Saya menghela nafas dengan hirupan udara yang terasa masih segar di sore itu. “Kenapa, kini kami berada disini?”, seakan berbisik dengan perlahan suara pertanyaan mengetuk pikiran dalam benak saya. Di kawasan sebuah hutan pedalaman Hulu Sungai Utara, bagian daerah Kalsel. Mungkin ini salah satu hutan perawan, tak pernah terjamah orang lain sebelumnya. Kami menyusup kemari, tak peduli melalui di antara belukar belantara bersemak onak dan duri.
Selama sudah beberapa hari, kami menjelajahi hutan ini. Hanya karena untuk menghindari penangkapan dari aparat penguasa. Masuk hutan belantara yang tak bisa ditandai dalam peta di atlas. Tapi kami sadar, ini berarti, bahwa kami sudah berada dalam status pelarian politik lokal. Kami mengira mereka pasti mencari dan memburu. Ketika mereka tahu kami telah menghilang dari rumah dimana kami tinggal. Berapa orang kawan-kawan kami yang sudah masuk tahanan, dalam istilah penguasa “diamankan”. Kami tak tahu persis…
Matahari sore semakin turun condong ke barat. Dari sini, memang menganga ruang terbuka, sehingga pemandangan masih cukup terang. Walaupun di sekitar kami tinggal, sebuah gua yang terlindung pohon dan semak, kian dinaungi bayang kegelapan.
Selama dalam perjalanan pelarian. Merambah jalan-jalan setapak yang kebanyakan sudah kabur ditutupi semak. Kami berupaya menghindari berpapasan dengan orang atau siapapun. Masing-masing tampilan sosok kami disamarkan dengan kamuflase selaku kaum tani. Kebetulan di antara kelompok kami, terdapat petani beneran yang sedikit tahu tentang lingkungan hutan disini.
Saya teringat akan Jum’at pagi, 1 Oktober 1965. Ketika saya kebetulan bertugas memonitor setiap warta berita nasional dari Jakarta, di kantor penerbitan harian “Gelora Trisakti” di Banjarmasin. Dari sanalah tersiarnya berita kejutan yang cukup mengagetkan saya. Berarti, suatu cetusan kabar yang menjadi biang sebab dari pelbagai akibat yang terjadi kemudian. Termasuk sebagai jawaban yang paling jitu atas pertanyaan : “Kenapa kami sekarang harus berada disini?”

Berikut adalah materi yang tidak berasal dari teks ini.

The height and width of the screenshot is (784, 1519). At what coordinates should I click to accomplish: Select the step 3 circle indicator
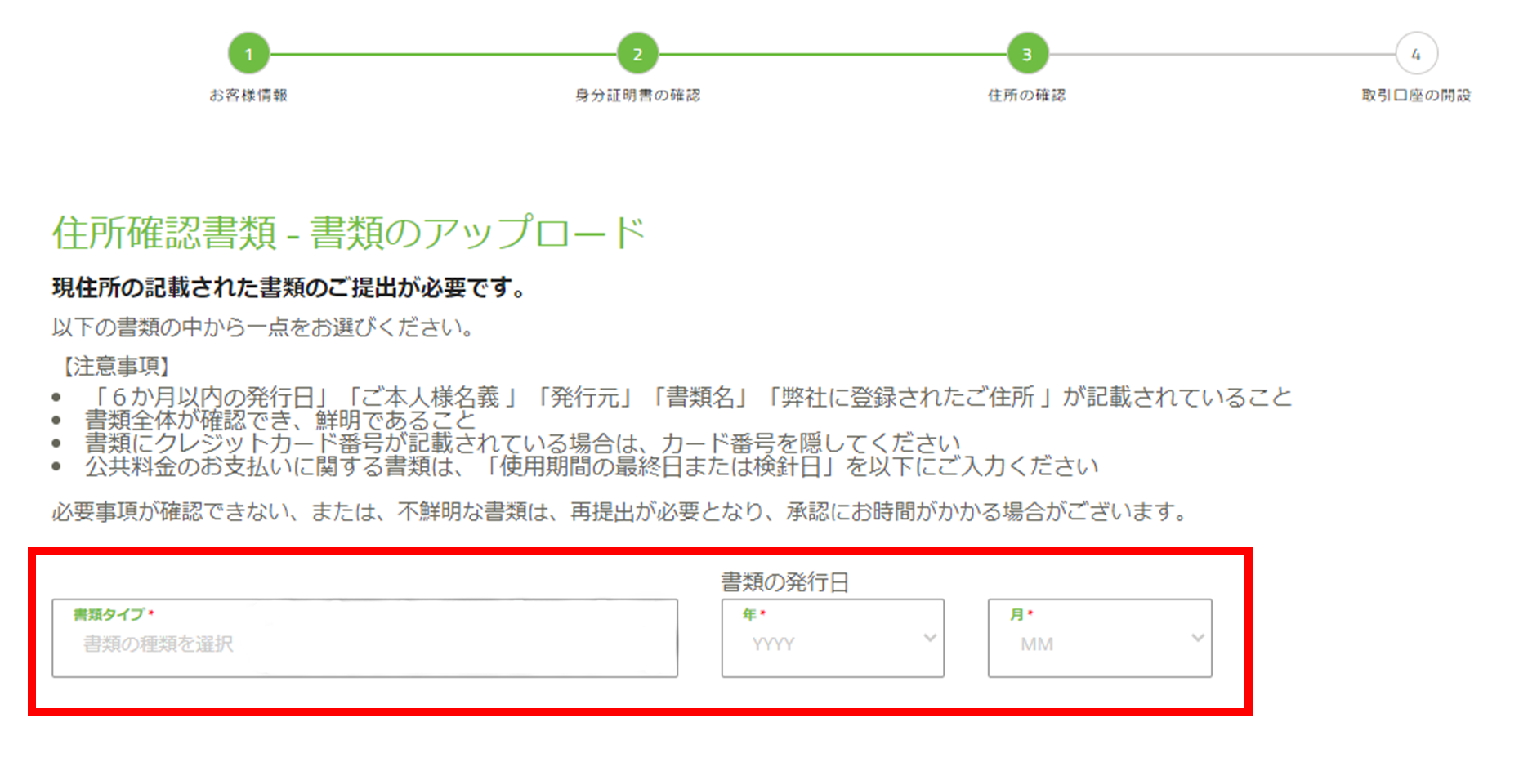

Ledakan berita yang begitu menghangatkan dan mengguncangkan pagi Jum’at yang masih dingin itu, puncaknya berbunyi : “Komandan Tjakrabirawa Letkol Untung telah berhasil menyelamatkan Revolusi Indonesia dan Presiden Soekarno dari kudeta Dewan Jenderal”. Tampaknya sebagai kabar yang maju alias progresif revolusioner. Tapi naluri saya terasa digelayuti harap-harap cemas.

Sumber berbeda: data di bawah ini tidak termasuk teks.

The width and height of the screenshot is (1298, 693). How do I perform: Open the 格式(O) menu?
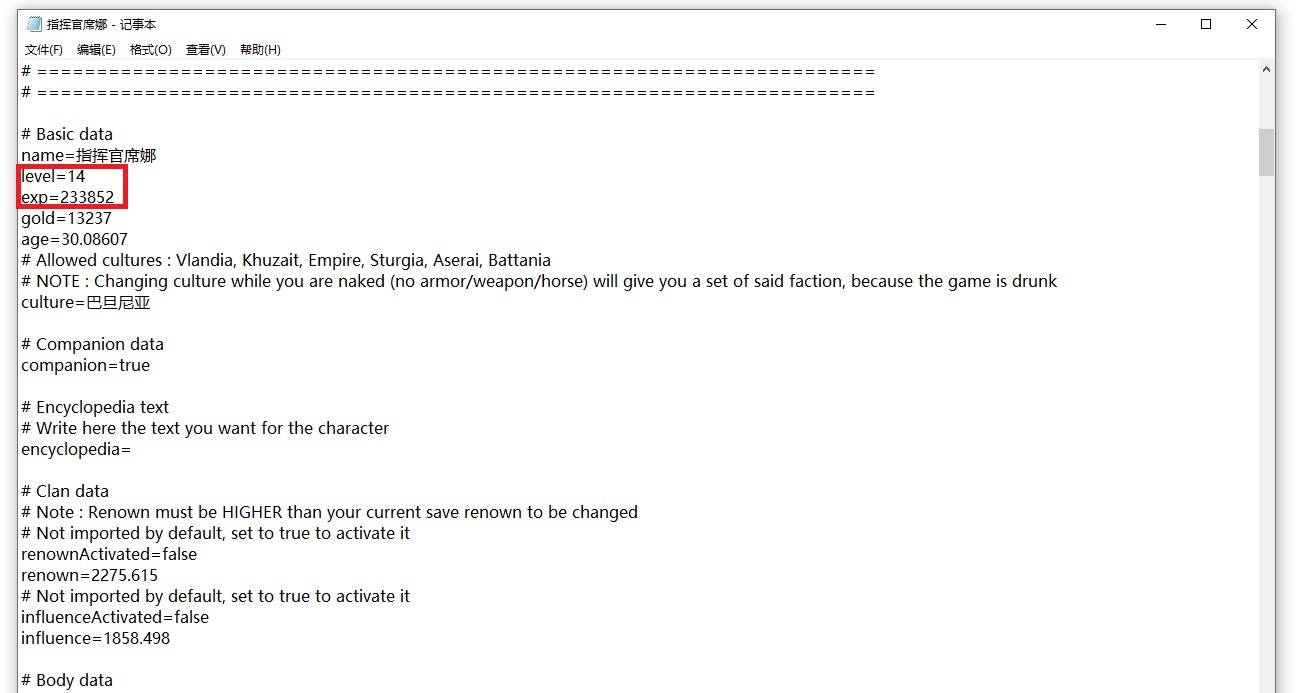(151, 49)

Jika ini suatu pertanda perubahan kekuasaan ke arah semakin kiri. Koq, saya merasa tidak yakin dan percaya. Walaupun sebelumnya situasi politik memang semakin memanas. Tapi dadakan berita yang tersiar di pagi hari itu, benar-benar di luar prediksi kami. Sehingga seharian Jum’at itu, disamping terus memonitor situasi. Kami sibuk membenahi sesuatunya untuk menghadapi keadaan darurat yang pasti akan semakin gawat.

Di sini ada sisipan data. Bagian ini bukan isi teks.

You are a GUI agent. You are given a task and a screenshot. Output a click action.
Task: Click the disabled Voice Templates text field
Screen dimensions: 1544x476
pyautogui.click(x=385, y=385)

Ketika sekitar tengah hari, kami mendengar lewat radio, bahwa Dewan Revolusi telah terbentuk. Terdiri dari tokoh-tokoh militer dan sipil. Ditambah dengan pengumuman kenaikan dan penurunan pangkat militer. Sampai malam sekitar jam 21.00 WIB terjadi perubahan drastis. Jenderal Suharto tampil lewat RRI mengumumkan, bahwa melalui komando tangannya, Angkatan Darat (AD) telah kembali memegang kendali kekuasaan. Serta telah memberitahukan tentang terjadinya penculikan terhadap sejumlah perwira tinggi oleh oknum kelompok pimpinan Untung.
Hari sudah semakin gelap. Matahari senja kian turun merendah, seakan bersiap melindungkan diri di balik punggung pegunungan Meratus.
Beberapa teman ada yang secara merayap menuruni jalan setapak menuju ke bawah. Di antara batu-batu cadas yang kami anggap selaku tangga untuk mencapai sungai kecil yang tak jauh dari gua tempat kami menyembunyikan diri dengan aman.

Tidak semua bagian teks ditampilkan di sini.